- **PROBLEM TO SOLVE**
Nothing outside the range is wanted. Repeat exactly the lines below from the one with "Screen dimensions: 2576x1020" through the one with "You are a computer-use agent. 2311x1596".

- **DATA EXCERPTS**
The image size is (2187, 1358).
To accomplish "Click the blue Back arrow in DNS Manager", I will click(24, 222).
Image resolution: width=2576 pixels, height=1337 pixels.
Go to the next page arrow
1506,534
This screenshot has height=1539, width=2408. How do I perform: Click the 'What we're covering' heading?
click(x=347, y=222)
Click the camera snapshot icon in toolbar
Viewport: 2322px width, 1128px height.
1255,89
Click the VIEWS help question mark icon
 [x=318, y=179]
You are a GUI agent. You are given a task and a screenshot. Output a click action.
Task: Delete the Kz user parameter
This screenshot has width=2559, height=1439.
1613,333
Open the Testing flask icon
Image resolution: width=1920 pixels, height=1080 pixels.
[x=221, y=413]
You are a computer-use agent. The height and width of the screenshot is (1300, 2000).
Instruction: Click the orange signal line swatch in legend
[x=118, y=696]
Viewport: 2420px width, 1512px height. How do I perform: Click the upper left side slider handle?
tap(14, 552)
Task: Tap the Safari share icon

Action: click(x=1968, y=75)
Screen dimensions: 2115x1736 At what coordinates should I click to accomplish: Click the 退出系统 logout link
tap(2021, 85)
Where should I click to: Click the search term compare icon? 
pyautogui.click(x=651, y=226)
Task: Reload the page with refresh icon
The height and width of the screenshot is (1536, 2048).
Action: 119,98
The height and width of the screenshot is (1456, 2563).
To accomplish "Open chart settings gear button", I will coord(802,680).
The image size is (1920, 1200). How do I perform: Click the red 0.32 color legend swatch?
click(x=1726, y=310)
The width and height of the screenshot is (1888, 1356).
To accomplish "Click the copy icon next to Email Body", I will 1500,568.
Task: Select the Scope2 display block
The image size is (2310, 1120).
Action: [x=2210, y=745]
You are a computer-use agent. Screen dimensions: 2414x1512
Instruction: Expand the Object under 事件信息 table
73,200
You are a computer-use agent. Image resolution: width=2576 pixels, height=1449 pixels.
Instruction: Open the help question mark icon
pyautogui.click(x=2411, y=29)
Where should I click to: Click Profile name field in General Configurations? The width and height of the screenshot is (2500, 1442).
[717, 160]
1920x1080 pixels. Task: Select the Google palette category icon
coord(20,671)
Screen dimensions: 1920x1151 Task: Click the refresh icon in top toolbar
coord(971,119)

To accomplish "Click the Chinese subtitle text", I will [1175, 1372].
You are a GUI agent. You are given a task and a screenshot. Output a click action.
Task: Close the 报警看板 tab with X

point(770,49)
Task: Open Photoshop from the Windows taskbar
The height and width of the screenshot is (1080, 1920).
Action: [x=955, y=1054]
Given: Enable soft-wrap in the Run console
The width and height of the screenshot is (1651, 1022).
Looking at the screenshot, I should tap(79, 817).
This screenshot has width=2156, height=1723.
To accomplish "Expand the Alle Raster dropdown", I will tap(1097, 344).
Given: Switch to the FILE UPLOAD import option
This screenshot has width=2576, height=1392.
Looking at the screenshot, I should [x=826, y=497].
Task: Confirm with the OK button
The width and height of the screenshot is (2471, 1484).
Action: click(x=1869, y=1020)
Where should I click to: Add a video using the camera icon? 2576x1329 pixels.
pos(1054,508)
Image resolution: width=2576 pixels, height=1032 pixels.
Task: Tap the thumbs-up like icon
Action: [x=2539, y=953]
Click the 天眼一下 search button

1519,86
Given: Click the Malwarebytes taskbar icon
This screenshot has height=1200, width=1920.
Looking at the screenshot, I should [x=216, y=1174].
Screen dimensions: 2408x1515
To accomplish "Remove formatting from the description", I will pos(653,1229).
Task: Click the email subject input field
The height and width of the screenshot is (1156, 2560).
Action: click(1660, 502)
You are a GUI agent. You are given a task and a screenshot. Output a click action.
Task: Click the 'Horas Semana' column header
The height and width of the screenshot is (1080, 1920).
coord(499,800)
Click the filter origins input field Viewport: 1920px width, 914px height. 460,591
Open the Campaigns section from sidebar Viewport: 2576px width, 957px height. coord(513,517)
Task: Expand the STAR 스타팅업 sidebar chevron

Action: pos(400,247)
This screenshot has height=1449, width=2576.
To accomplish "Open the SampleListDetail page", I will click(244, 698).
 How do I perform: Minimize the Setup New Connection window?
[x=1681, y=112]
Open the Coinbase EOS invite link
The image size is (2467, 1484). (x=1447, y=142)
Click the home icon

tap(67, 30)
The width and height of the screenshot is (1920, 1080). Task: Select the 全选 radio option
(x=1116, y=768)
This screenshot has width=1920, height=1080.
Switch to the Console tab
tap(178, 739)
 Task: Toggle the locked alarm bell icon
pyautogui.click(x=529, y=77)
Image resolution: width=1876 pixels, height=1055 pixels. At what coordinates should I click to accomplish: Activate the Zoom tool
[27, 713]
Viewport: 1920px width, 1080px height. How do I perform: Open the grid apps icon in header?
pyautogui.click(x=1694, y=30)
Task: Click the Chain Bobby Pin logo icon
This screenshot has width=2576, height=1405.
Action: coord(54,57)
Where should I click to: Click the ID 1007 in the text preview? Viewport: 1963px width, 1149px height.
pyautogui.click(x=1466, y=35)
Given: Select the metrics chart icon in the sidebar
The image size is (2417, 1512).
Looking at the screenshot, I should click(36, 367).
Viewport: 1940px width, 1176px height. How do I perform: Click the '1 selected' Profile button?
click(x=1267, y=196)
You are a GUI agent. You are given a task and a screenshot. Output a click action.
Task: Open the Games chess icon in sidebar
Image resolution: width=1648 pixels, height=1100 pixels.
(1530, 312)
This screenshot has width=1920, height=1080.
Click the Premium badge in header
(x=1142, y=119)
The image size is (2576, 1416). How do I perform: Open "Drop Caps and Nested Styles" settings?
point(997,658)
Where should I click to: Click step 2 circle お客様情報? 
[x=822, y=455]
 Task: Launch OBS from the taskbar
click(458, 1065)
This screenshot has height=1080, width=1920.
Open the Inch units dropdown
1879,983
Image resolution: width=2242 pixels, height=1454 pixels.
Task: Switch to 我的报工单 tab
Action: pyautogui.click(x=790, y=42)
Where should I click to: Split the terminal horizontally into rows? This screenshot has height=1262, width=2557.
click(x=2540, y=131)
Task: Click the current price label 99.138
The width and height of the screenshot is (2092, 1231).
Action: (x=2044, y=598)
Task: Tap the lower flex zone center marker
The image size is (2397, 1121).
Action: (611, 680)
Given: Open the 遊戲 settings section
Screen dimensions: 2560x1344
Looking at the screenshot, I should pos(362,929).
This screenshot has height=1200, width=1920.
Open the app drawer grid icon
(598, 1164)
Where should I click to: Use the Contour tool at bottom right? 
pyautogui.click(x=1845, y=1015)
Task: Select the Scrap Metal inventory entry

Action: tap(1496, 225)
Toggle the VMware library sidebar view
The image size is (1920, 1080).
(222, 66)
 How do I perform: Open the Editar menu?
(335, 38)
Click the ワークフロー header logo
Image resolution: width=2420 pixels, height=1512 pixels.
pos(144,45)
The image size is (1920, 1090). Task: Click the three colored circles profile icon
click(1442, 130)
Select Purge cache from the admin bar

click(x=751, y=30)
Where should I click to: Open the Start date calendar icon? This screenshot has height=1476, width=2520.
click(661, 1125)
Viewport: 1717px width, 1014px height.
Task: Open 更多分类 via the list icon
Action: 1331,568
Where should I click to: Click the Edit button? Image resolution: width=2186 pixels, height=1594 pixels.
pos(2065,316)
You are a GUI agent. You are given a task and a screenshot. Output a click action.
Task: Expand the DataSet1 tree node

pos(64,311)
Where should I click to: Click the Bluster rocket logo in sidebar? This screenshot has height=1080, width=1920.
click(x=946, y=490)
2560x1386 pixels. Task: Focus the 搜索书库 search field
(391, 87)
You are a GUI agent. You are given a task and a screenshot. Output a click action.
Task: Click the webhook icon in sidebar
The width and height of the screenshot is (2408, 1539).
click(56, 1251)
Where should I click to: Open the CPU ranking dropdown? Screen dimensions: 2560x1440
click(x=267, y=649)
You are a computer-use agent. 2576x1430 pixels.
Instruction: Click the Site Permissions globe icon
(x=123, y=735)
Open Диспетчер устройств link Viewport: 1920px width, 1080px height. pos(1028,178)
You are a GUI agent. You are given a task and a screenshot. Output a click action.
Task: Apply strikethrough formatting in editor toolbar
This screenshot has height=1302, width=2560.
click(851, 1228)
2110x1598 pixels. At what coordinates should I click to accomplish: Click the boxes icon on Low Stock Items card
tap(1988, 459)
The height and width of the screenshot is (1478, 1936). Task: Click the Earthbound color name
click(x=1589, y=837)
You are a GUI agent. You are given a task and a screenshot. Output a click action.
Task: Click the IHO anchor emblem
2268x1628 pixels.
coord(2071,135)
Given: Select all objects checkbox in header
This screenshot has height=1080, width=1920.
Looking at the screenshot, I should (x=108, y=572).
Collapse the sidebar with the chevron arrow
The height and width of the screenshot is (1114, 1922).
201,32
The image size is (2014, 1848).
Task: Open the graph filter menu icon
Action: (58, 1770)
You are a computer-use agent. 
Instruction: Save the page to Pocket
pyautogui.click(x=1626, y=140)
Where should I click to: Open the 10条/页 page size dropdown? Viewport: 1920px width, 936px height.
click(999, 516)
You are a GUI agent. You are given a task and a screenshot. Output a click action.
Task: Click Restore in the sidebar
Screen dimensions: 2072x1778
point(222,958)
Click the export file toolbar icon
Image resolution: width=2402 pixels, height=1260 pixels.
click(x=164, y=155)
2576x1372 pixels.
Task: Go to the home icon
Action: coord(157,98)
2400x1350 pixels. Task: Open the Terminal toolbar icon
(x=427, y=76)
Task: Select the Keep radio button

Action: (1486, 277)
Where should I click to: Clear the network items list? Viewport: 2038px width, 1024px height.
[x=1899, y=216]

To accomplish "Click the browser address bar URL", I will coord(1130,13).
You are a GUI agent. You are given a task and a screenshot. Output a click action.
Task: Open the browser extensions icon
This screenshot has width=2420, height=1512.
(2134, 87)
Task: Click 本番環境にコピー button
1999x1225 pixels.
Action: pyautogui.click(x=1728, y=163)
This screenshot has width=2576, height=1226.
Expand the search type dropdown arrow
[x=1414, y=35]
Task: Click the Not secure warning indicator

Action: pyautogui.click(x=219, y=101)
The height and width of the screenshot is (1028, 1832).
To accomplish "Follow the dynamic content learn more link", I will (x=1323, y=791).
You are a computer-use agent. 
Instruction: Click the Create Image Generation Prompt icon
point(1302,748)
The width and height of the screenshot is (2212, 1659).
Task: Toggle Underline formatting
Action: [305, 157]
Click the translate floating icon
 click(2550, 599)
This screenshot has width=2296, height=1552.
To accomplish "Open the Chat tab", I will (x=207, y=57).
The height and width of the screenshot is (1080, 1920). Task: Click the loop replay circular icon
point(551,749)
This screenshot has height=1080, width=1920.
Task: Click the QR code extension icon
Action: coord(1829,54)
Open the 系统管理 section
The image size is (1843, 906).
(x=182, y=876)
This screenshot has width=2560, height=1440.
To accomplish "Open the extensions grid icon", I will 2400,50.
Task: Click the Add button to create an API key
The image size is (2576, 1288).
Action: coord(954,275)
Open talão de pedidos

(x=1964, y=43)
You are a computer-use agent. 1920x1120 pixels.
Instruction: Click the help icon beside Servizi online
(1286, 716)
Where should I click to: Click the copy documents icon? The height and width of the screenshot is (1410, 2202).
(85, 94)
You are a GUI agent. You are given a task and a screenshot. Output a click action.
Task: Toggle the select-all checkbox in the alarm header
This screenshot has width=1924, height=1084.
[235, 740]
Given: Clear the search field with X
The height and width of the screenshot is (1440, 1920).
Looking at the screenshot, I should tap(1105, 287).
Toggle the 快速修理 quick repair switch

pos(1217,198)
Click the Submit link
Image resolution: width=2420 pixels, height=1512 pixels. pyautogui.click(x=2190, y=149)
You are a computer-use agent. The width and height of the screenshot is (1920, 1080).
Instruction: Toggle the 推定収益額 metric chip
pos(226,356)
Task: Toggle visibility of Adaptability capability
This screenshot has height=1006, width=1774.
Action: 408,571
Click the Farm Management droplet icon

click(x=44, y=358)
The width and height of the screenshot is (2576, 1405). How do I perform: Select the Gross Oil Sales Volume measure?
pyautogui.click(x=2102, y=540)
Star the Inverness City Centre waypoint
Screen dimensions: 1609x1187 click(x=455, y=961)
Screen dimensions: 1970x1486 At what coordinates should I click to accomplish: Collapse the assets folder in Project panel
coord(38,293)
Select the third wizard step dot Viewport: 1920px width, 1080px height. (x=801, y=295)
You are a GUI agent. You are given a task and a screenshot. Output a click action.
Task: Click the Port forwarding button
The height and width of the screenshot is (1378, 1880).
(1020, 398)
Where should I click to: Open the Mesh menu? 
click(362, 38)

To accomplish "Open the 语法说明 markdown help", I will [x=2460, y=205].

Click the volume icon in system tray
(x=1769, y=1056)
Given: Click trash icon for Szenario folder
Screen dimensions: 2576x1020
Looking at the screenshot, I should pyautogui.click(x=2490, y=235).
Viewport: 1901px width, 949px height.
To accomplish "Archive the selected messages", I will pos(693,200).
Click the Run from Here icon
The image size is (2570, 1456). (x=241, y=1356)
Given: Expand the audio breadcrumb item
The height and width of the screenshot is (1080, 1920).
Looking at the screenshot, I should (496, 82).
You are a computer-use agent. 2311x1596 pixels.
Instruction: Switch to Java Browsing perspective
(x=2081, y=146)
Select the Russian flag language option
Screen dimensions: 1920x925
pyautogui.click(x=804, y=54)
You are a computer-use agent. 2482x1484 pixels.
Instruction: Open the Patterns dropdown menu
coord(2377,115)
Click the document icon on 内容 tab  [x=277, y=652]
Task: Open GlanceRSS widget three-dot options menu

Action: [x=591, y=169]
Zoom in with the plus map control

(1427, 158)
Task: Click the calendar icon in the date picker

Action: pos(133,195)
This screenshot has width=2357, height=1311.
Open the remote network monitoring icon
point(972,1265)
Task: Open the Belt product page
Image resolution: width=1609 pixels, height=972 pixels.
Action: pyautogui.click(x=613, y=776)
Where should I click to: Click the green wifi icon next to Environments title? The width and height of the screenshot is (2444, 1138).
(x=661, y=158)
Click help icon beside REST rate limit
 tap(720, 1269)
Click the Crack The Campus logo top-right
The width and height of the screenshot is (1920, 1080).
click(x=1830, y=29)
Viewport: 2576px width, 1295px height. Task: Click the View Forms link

- **RESULT BELOW**
Screen dimensions: 2576x1020
Looking at the screenshot, I should pyautogui.click(x=2490, y=235).
Viewport: 1901px width, 949px height.
To accomplish "Archive the selected messages", I will pos(693,200).
Click the Run from Here icon
The image size is (2570, 1456). (x=241, y=1356)
Given: Expand the audio breadcrumb item
The height and width of the screenshot is (1080, 1920).
Looking at the screenshot, I should (496, 82).
You are a computer-use agent. 2311x1596 pixels.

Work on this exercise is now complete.